California shooting probed as ‘terror act’
Barack Obama says US ‘will not be terrorised’ after carnage

Barack Obama says US ‘will not be terrorised’ after carnage
The mass shooting in California is being probed as “an act of terrorism”, the FBI said late Friday as President Barack Obama insisted that the United States “will not be terrorised” and renewed his call for tighter gun control measures in a weekly address on Saturday.
“It is entirely possible that these two attackers were radicalised to commit this act of terror,” Mr Obama said.
Mr Obama said in his weekly address that the Islamic State (ISIS) and other terrorist groups “are actively encouraging people — around the world and in our country — to commit terrible acts of violence, often times as lone wolf actors”.

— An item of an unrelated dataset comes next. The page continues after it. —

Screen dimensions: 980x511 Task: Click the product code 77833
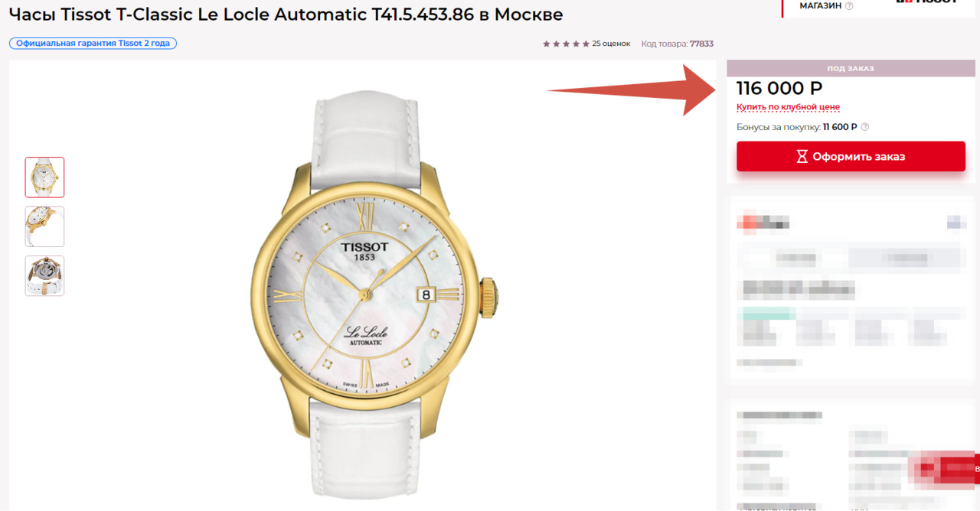pyautogui.click(x=701, y=44)
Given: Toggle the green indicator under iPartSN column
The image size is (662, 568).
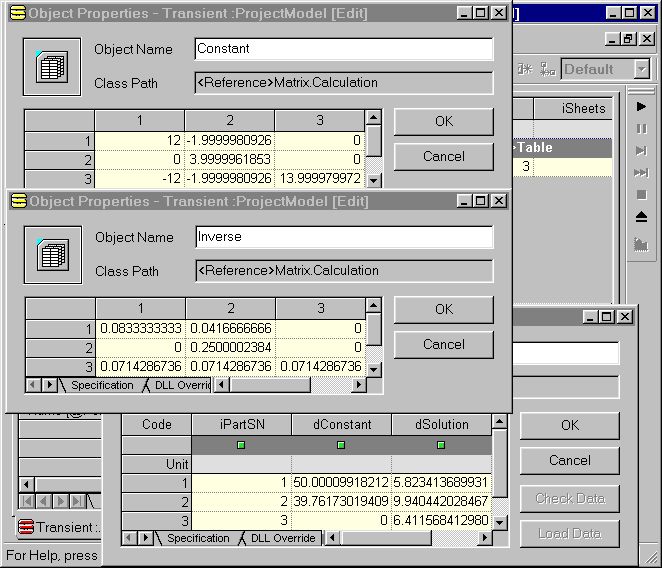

“We are Americans,” he added. “We will uphold our values — a free and open society. We are strong. And we are resilient. And we will not be terrorised.”

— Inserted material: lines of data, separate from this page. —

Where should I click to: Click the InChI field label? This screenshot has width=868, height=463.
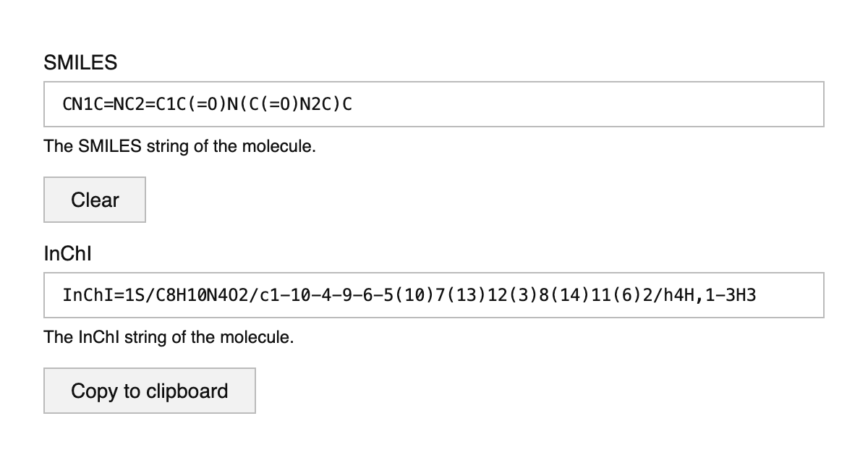[x=67, y=254]
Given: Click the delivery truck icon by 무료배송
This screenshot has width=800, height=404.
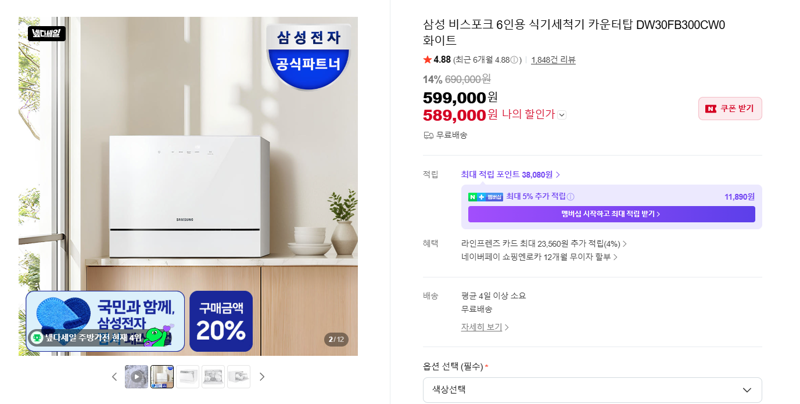Looking at the screenshot, I should coord(428,135).
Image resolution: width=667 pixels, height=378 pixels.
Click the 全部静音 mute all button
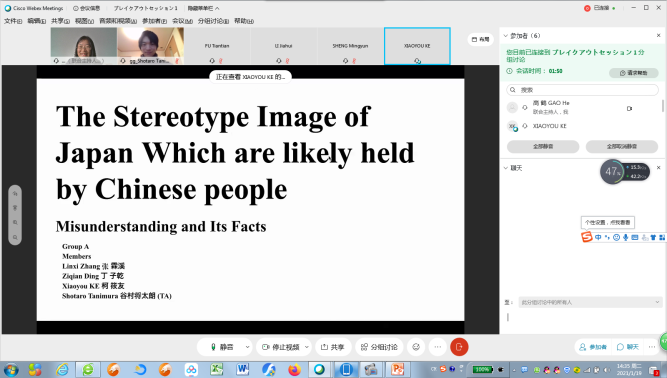543,146
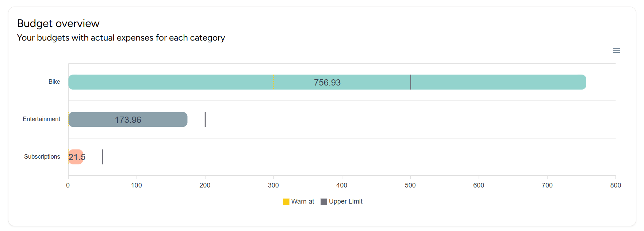Click the Bike upper limit marker line
644x231 pixels.
click(410, 82)
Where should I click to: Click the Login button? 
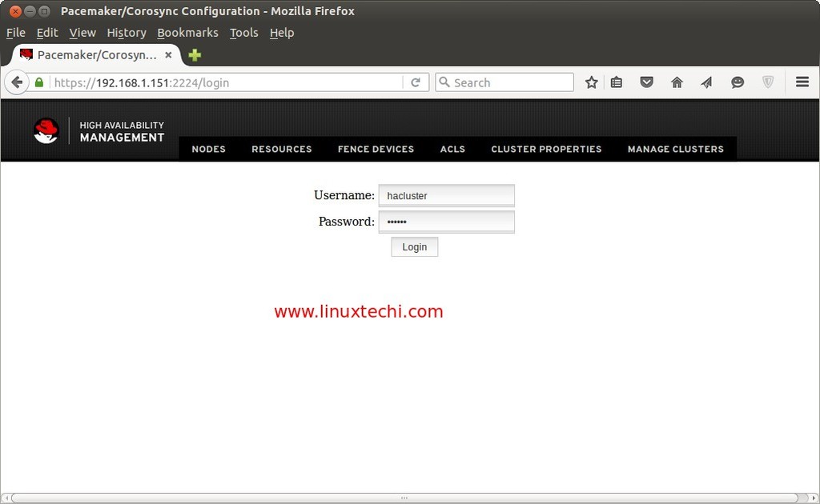tap(414, 246)
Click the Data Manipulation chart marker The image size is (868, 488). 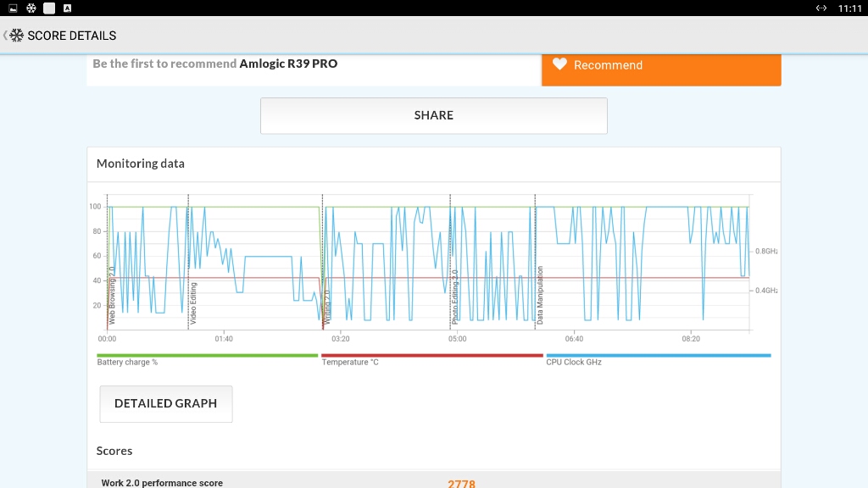pos(540,295)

On the other hand, FBI director James Comey told reporters: “The investigation so far has developed indications of radicalisation by the killers, and of potential inspiration by foreign terrorist organisations.”
But he said there was no indication that Syed Farook, 28, and his 29-year-old Pakistani wife Tashfeen Malik were part of any network. Authorities earlier had put her age at 27.

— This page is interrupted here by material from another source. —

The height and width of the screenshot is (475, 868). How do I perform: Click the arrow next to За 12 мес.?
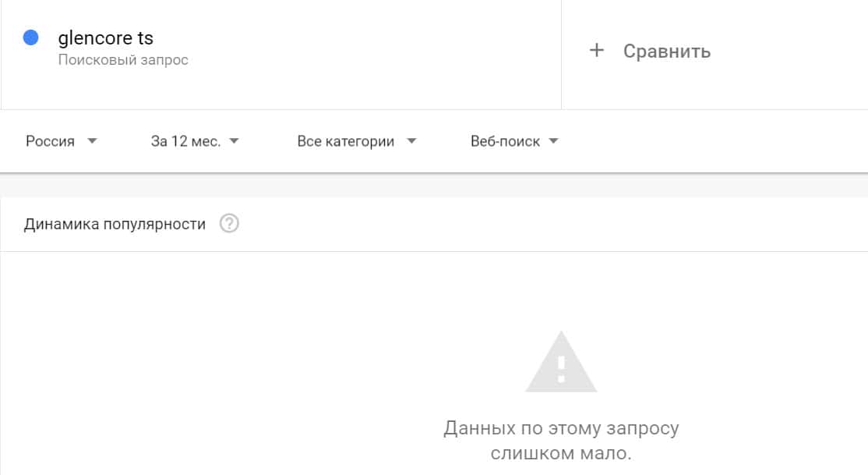coord(235,141)
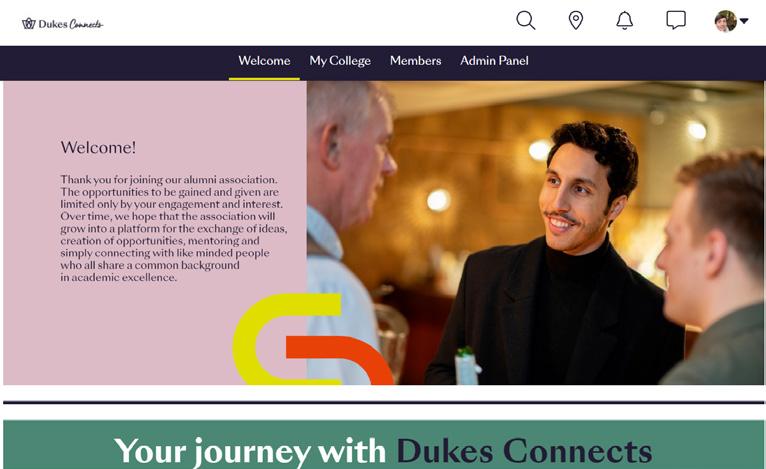
Task: Click the networking event hero photo
Action: click(x=535, y=233)
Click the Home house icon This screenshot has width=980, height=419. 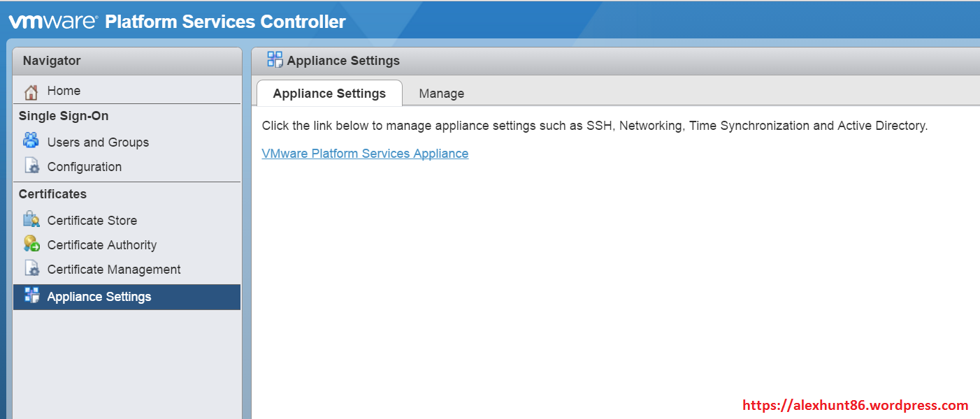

The developments come two days after the couple massacred 14 people and wounded 21 others at a year-end office party in San Bernardino — the deadliest mass shooting in the United States since the Newtown school massacre in 2012.
“We have uncovered evidence that has led us to learn of extensive planning,” David Bowdich, the assistant FBI director in charge of the Los Angeles office, told reporters.
“There’s a number of pieces of evidence that has essentially pushed us off the cliff to say we are now investigating this as an act of terrorism.”
He said investigators were examining a Facebook posting in which Malik is believed to have pledged allegiance to ISIS leader Abu Bakr al-Baghdadi, made around the time of Wednesday’s attack.
The massacre, if proven to be terror-related, would be the deadliest such assault on American soil since the September 11, 2001 attacks.
The ISIS hailed the perpetrators as “soldiers” of its caliphate, without explicitly claiming the deadly attack.
In its English-language radio broadcast, the group praised the Wednesday shooting.
“Two soldiers of the Khilafah (caliphate) executed an attack on the Inland Regional Centre in San Bernardino, California,” the ISIS radio broadcast said in English.
The ISIS refers to the swathe of territory it controls in Syria and Iraq as an Islamic caliphate.
The group’s Arabic-language radio broadcast earlier in the day had referred to the attackers as “supporters of the Islamic State”.
The English-language broadcast said the attackers were “killed in the path of Allah”.
But the group stopped short of issuing an official claim of responsibility for the shooting in the format it has used in the past for attacks in Paris and elsewhere.
Separately, Baby toys, shredded files, a Quran, computer paraphernalia: the home of the California shooters was bizarrely — and controversially — thrown open to the media on Friday, offering a glimpse of the life of the couple behind the carnage.
Media crews were given access by the landlord to the two-story townhouse where they lived with their six-month-old daughter.
In a surreal scrum, dozens of journalists flooded into the home in Redlands, jostling for space as they rifled through children’s toys and family photos for clues to what drove the couple to commit mass murder.